Bakınız, Romanların %35’i gerçekten kötü yaşam şartlarında hayat sürüyor. Sağlıksız evler ya da gecekondularda yaşıyor. Bizim çocuklarımızın yüzde 33’ü düzenli aşı bile olamamaktadır.Sağlıklı gıdaya paraları yetmediği için ailelerin %30’u gece yatağa aç girmektedir.Roman erkeklerin %14’ü, Roman kadınların ise, %30’u hâlâ okur-yazar bile değildir. Sadece okur-yazar olan Roman erkekler %17; Roman kadınlar ise %23 oranındadır maalesef. Roman vatandaşların %53’ü ayrımcılığa uğradıklarını düşünmektedir. Romanların %34’ünün iş ararken, %30’unun ev ararken, %13’ünün ise sağlık hizmetlerinden faydalanırken ayrımcılığa maruz kaldıklarını ifade etmek istiyorum. Ve maalesef üzülerek söylüyorum ki okullarda ayrımcılığa, dışlanmışlığa uğradığını düşünen çocuklarımızın oranı %13’tür. Çalışan Romanların  %76’sı düzenli gelir elde edememektedir. Romanların %38’i 3-5 bin arası TL’nin altında, %43’ü ise bugün açlık sınırının 10 binlerin olduğu şartlarda 3 ile 5 bin TL’nin altında aylık hane halkı geliri elde etmektedir. Romanların, Sadece %11’inin düzenli bir işe sahip olduğu bir ortanda, %25’inin işsiz olduğu görülmektedir. Esasen tüm bunlar Roman vatandaşların ve ailelerinin kronik bir işsizlik sorunuyla karşı karşıya oldugunu göstermektedir. Romanların %75,8’i çalıştıkları işten düzenli bir gelir elde edememekte,%80,6’sı da maalesef “sigortalı” bile değildir..

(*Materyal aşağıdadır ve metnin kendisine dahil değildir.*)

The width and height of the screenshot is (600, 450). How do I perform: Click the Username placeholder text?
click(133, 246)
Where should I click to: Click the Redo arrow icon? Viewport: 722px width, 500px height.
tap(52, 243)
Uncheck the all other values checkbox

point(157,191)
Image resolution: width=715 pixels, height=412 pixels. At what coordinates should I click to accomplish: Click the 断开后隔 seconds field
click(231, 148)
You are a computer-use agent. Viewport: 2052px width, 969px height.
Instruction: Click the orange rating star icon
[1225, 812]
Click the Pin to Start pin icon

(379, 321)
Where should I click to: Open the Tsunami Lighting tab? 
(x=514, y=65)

Netice itibariyle bir yandan işsizlik, bir yandan ötekileştirme ve ayrımcılık, bir taraftan horlanmak, bir yandan gelecek endişesi, bir yandan verilen ama yerine getirilmeyen vaatlerle örselenen umutlarımız bizi yaralamakta ve vatanımıza aidiyet duygumuzu örselemektedir. Biz romanlar vatanımızı seviyoruz ve asla ihanet etmedik ve etmeyiz de. Bu konu bizim kırmızı çizgimizdir hatta amentümüzdür. Bizler de devletimizden yöneticilerimizden ve özellikle 40 gün sonra gelecek millet ittifakından bizlere sahip çıkmasını ve mevcut hükümet gibi boş vaatlerle bizleri aldatmasını istemiyoruz. 

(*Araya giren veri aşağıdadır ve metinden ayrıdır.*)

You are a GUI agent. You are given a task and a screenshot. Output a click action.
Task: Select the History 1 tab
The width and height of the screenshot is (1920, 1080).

Ve inanıyoruz ki aldatmayacaklar da. Buna inanıyor ve sözlerin sözlerine güveniyoruz. Bir ve beraber bu ülkede huzurlu ve birinci sınıf vatandaşlar olarak hep beraber yaşayacağız. Millet İttifakını desteklediğimizi kamuoyuna saygı ile arz ederiz.Selam ve saygılarımızla.